"""
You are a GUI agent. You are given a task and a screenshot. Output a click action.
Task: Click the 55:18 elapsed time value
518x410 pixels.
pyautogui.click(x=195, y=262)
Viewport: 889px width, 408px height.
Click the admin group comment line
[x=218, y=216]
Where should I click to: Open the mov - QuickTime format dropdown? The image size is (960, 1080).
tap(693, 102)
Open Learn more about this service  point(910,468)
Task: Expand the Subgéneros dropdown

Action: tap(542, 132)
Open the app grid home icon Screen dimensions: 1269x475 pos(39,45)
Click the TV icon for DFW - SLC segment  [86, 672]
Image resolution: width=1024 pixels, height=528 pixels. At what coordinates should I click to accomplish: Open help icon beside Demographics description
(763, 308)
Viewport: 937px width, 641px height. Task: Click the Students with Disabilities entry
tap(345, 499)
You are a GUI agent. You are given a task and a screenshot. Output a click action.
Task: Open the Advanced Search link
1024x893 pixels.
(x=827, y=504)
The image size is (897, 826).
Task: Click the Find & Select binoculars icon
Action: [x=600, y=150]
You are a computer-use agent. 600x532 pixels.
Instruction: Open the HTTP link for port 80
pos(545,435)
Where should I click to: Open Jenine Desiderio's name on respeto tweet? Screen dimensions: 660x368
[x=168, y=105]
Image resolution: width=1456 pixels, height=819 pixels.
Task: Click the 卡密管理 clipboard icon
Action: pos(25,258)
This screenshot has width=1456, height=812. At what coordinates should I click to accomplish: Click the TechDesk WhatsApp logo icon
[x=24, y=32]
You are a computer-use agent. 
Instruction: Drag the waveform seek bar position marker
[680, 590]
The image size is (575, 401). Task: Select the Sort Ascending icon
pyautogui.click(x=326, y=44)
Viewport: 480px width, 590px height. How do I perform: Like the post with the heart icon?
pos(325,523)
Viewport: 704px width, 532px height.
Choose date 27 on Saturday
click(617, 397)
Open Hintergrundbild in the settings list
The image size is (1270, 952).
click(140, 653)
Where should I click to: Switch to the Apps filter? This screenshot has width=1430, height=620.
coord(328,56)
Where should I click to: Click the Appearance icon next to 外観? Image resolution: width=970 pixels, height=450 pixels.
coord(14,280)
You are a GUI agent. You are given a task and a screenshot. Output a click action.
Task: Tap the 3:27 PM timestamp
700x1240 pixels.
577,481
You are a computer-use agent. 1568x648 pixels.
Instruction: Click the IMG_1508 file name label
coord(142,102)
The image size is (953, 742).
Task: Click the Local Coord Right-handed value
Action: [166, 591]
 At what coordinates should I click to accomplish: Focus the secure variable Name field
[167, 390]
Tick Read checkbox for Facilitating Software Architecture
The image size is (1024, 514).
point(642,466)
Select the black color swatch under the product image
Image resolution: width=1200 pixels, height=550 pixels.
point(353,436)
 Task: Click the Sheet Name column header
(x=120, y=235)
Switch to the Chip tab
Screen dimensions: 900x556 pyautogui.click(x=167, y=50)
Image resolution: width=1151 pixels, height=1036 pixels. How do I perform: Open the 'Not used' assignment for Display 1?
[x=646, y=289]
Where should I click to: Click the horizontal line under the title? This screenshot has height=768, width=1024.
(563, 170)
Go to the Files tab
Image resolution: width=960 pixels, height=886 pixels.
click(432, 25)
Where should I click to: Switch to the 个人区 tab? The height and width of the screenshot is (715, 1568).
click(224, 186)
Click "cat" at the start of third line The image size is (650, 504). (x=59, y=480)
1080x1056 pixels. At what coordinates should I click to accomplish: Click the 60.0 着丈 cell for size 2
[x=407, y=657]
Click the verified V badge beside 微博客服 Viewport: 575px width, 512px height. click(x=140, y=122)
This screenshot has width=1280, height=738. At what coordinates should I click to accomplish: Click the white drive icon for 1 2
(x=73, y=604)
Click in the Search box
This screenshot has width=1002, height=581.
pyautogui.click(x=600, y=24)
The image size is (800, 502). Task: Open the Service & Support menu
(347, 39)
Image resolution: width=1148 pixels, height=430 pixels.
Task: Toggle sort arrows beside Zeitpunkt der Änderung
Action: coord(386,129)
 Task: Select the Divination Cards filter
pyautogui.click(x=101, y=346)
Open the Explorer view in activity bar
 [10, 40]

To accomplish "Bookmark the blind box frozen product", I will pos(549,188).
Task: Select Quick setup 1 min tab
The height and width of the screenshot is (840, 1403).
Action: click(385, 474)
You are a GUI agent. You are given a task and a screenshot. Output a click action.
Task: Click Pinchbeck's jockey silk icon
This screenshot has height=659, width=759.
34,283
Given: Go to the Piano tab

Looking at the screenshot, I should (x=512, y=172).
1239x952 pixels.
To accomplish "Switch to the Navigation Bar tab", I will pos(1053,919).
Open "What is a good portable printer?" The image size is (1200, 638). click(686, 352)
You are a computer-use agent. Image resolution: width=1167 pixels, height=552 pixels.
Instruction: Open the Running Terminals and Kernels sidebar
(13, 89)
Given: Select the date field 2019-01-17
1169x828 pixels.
"""
Task instructions => Retype every line up to and including the one that contains "Open the app", beginning at the first line of the records, with no edits.

Your response =>
You are a GUI agent. You are given a task and a screenshot. Output a click action.
Task: Click the 55:18 elapsed time value
518x410 pixels.
pyautogui.click(x=195, y=262)
Viewport: 889px width, 408px height.
Click the admin group comment line
[x=218, y=216]
Where should I click to: Open the mov - QuickTime format dropdown? The image size is (960, 1080).
tap(693, 102)
Open Learn more about this service  point(910,468)
Task: Expand the Subgéneros dropdown

Action: tap(542, 132)
Open the app grid home icon Screen dimensions: 1269x475 pos(39,45)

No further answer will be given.